Here we are together, apart, caught in the messy middle between the fear & uncertainty of two months ago, and the hoped-for end of a global pandemic. The pandemic seems further away from us individually than it has in a long time, but the end of the pandemic overall seems further away than ever. The novel coronavirus is still spreading in many communities, including metro Tulsa, but it feels like many folks are trying to go back to the way things used to be.
Spoiler alert: things are not going to go back to the way they used to be, not any time soon. Some folks are now working from home for the foreseeable future, while others’ jobs have disappeared entirely. Businesses previously on the brink are being pushed over the edge, and many others are now threatened. Entire industries have been devastated, especially those that depend on gathering large crowds and entertaining them. We hold everyone facing such tragedies in prayer.
In-person worship services are challenged in some very particular ways by the on-going threat of this virus. Covid-19 seems to thrive on people gathered together. And the things we love the most as a community seem almost diabolically targeted by it: hugging, handshakes, group singing, and sharing food and drink. I’m aware of at least a half dozen church functions that became so-called “superspreader” events, each time with deadly consequences. Faraway places like South Korea and Germany, but also much closer: Chicago, rural Arkansas, Houston.

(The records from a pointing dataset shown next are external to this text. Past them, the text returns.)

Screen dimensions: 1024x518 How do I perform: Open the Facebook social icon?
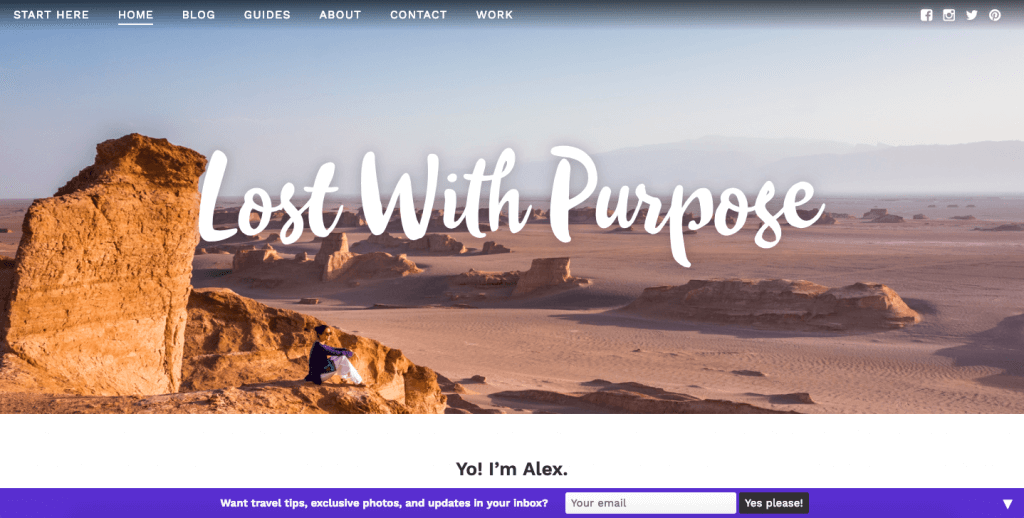click(926, 15)
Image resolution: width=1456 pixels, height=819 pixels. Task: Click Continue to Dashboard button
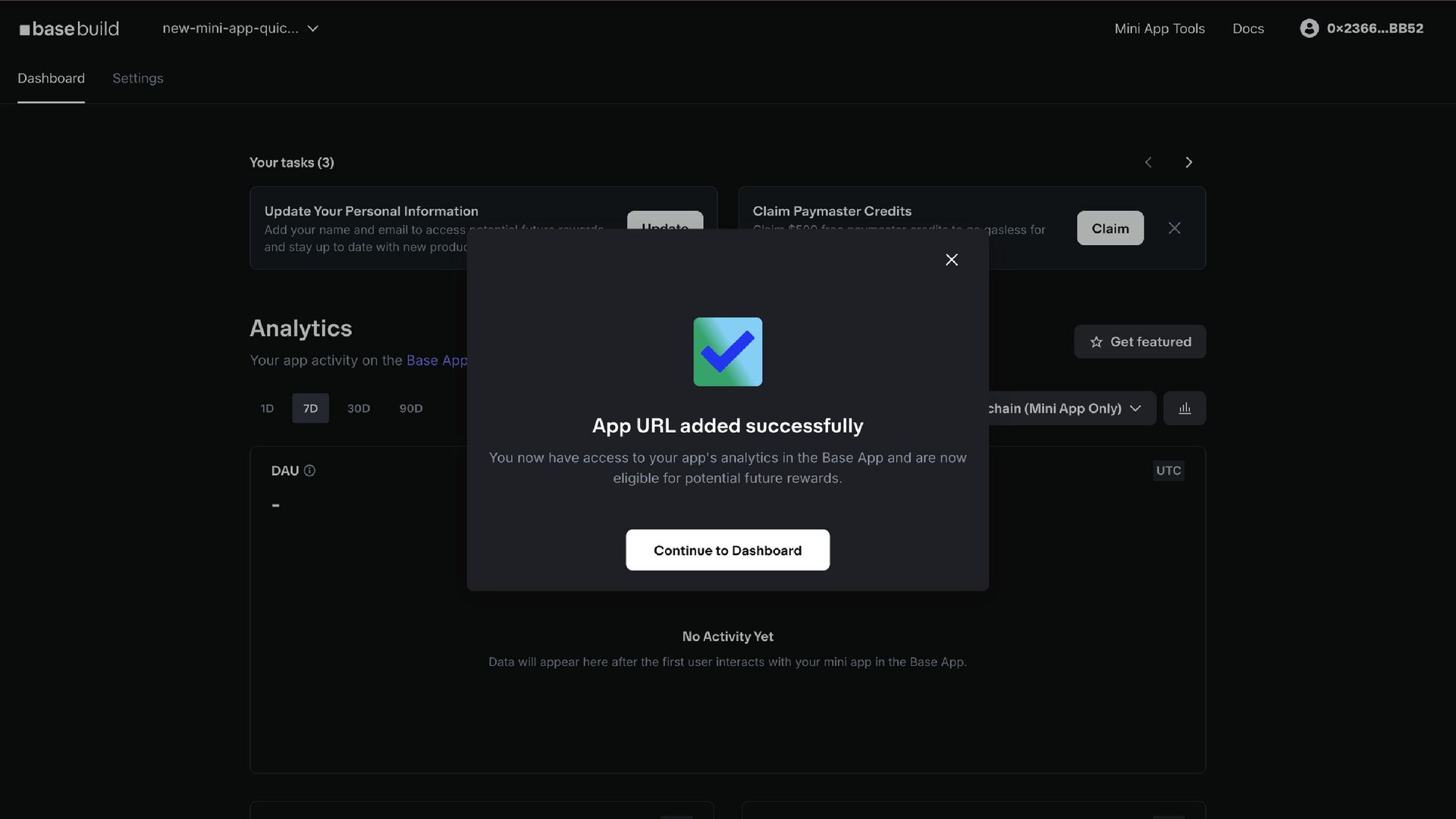pyautogui.click(x=727, y=551)
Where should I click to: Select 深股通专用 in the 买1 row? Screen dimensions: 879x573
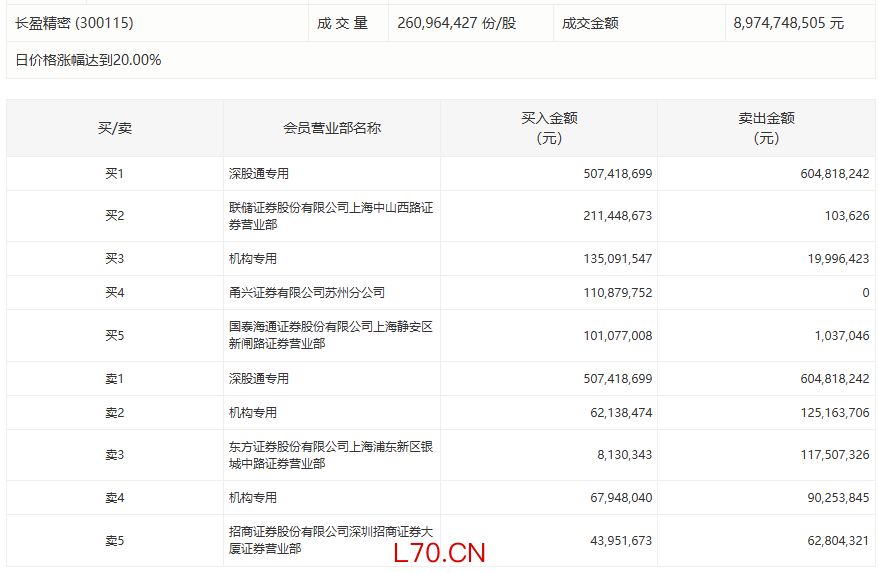click(x=259, y=174)
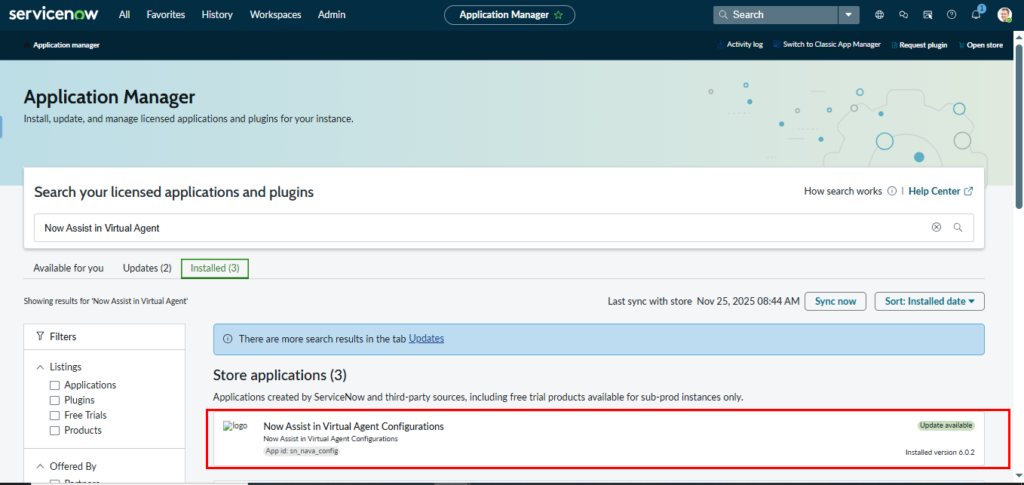Click the user profile avatar

click(1004, 15)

I fully expected a resurgence of the virus here in Oklahoma as restrictions have been lifted dramatically in a short time, but so far my worst fears have apparently not come true. I would love to see more folks wearing masks in public. There’s evidence that if ~80% of folks would wear them around others, the virus would eventually run out of opportunities to spread, just as if we had a safe and effective vaccine, which is many, many months away, if it’s even feasible.

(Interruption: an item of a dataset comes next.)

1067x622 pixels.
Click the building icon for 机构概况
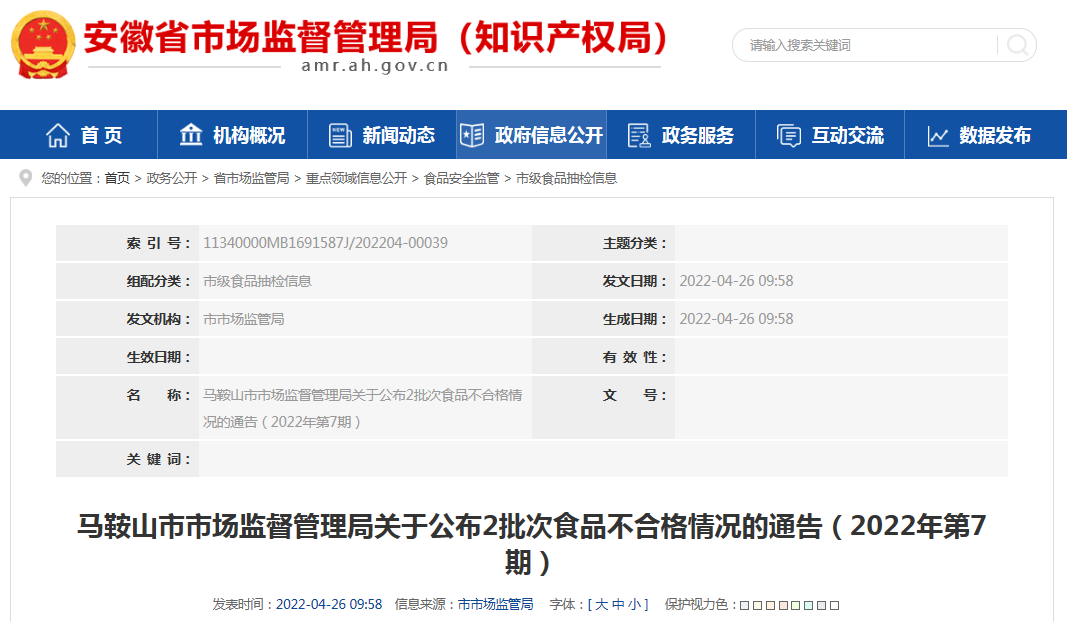[191, 135]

It remains true that too many in our church community are too vulnerable to the still-spreading coronavirus, and so we continue to take a wait-and-see approach before returning to in-person worship, as impatient as ever. I want to see all your faces. Zoom is not enough, though it’s been a literal godsend in this time of apartness.
Here’s my plan for now, with the support of your church council. It’s taking longer than I hoped, but we’re going to get reliable internet into Joy’s sanctuary. From there, I can adjust to leading Zoom worship from the podium you’re used to. After that we can add back Dr. Alice on piano and/organ. And when we feel good about all that, I’m open to a sort of “live studio audience” for Zoom worship. Folks who choose to come out will face a lot of restrictions: wearing masks, households sitting six feet apart, no in-person communion at first, probably, and probably no group singing either. No nursery, no coffee hour, no choirs for the foreseeable future, either..

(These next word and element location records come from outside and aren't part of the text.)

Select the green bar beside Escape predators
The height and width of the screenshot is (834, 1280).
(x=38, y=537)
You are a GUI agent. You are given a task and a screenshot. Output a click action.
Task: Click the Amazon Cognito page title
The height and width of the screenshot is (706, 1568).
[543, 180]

That sounds like an awful parody of our worship to me, but I know many of you are eager to see each other again. So I’m also working on an outdoor option for sometime this summer, taking into consideration Oklahoma’s unpredictable weather and also being careful not to replicate out-of-doors the same kinds of conditions that have made gathering indoors so risky.
So let’s be clear: this is not about faith versus fear. Noah is often lauded as a model of faithful endurance. Though it rained for “only” forty days and nights, Genesis 7 & 8 tell us that it took much, much longer for the floodwaters to recede, perhaps nearly a year. In the meantime, Noah did not dive off the side of the ark to prove his faith, but rather repeatedly tested whether the time was right to disembark. And it was actually months after the business with ravens and doves that Noah heard a clear word from God that it was time to return to “business as usual.”
Yikes! I have no idea how long this will take, but I know this: God is with us in the messy middle. God is in the midst of the other disasters unfolding around us: economic devastation. Extrajudicial killings of black folks and other instances of overt and systemic racism in the headlines. People swept away in floodwaters, even little kids. A virus we still barely understand that leaves many people unharmed but kills some of the oldest and youngest among us, and plenty in between, and has had particularly devastating effects on minority communities, including ELCA congregations.
You may be seeing a lot of signs of things returning to “normal”--traffic on Yale in front of Joy has certainly picked up--but make no mistake: this pandemic crisis is not over. And yet God is with us, here in the messy middle between the initial waves of fear and an uncertain future.